569 S.W.3d 116
Tex.2018Background
- Rickey Newsome assigned 120 monthly structured-settlement payments to RSL Funding in exchange for $53,000; their contract contained a broad arbitration clause delegating arbitrability to an arbitrator and invoked the FAA.
- Texas law (Structured Settlement Protection Act) requires court approval for transfers; RSL obtained a district-court approval order that included a handwritten judge’s requirement that RSL pay Newsome $53,000 within 10 days or $106,000.
- The transferee missed the 10-day deadline; the court later issued a nunc pro tunc order removing the 10-day penalty after mediation.
- Newsome filed a bill of review and related pleadings attacking the nunc pro tunc order (and alternatively the original order), seeking relief and arguing the nunc pro tunc was void; the trial court partially declared the nunc pro tunc void and reserved other relief, and denied RSL’s motion to compel arbitration.

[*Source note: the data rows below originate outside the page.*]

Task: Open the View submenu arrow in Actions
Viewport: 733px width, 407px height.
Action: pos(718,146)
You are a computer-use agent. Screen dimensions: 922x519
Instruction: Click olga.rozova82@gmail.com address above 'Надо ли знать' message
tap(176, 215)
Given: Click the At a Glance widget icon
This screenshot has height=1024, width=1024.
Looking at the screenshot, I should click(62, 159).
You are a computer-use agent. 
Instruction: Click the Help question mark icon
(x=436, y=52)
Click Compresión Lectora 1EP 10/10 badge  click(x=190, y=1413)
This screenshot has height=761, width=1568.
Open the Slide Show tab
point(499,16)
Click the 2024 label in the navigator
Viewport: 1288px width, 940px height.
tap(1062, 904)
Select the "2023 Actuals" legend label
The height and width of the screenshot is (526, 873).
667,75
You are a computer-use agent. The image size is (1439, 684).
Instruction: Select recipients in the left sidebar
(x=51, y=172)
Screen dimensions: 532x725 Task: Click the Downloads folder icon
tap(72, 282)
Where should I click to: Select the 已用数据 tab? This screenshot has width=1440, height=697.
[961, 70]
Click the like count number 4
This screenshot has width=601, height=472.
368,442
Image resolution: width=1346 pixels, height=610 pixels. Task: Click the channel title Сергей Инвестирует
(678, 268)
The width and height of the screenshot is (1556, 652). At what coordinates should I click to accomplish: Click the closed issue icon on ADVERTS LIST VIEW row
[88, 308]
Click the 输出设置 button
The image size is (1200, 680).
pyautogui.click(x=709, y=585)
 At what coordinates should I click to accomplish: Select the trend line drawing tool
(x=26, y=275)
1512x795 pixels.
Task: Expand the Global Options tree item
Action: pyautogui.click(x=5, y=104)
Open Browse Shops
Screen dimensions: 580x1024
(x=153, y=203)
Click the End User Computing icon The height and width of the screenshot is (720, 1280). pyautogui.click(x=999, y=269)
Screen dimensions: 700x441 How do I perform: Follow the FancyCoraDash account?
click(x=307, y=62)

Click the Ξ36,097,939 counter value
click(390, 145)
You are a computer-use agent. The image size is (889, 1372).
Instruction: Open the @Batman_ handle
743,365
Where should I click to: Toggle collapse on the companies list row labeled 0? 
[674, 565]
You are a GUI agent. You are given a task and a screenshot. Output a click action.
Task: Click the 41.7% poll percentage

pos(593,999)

- The court of appeals affirmed denial of arbitration, concluding the dispute over the approving court’s orders was a non-arbitrable, purely judicial matter; this Court granted review.
Issues
| Issue | Plaintiff's Argument (Newsome) | Defendant's Argument (RSL) | Held |
|---|---|---|---|
| Whether a delegation clause in the transfer agreement applies when validity of the approving court order is disputed | The approval/order challenge is a judicial matter (bill of review) and thus not for arbitrator; court has exclusive power over such attacks | Parties agreed to delegate arbitrability to an arbitrator; FAA and separability require courts to send gateway issues to arbitrator when delegation clause exists | Delegation clause controls; court of appeals erred — compel arbitration so arbitrator decides arbitrability |
| Whether the Structured Settlement Protection Act prevents arbitration or voids the arbitration agreement absent valid court approval | Section 141.004 makes approval a condition precedent to an enforceable transfer, so no enforceable arbitration agreement exists unless court order valid | Even if statute requires court approval, the statute is silent about arbitration; challenges to enforceability (public-policy) are for arbitrator under separability; only formation defenses are for court | The statute does not bar arbitration; separability means arbitrator decides enforceability challenges not going to contract formation; court may decide formation only if properly raised, which Newsome failed to do |
| Whether the court of appeals applied a “wholly groundless” exception to delegation clauses and whether Texas should adopt it | Court of appeals effectively held the dispute irrelevant to arbitration; implicitly supports denying delegation when claim is plainly groundless | RSL argues no such exception applies and the court should enforce delegation clause; federal circuits are split | Court did not decide adoption of the "wholly groundless" exception; it held the court of appeals erred by deciding arbitrability instead of enforcing the delegation clause |
| Whether RSL’s motion to compel arbitration should be granted | N/A (respondent seeks to compel arbitration) | N/A | Grant motion to compel arbitration; remand with instructions to order arbitration |
Key Cases Cited
- First Options of Chi., Inc. v. Kaplan, 514 U.S. 938 (U.S. 1995) (distinguishes who decides arbitrability; courts normally decide unless parties delegate it)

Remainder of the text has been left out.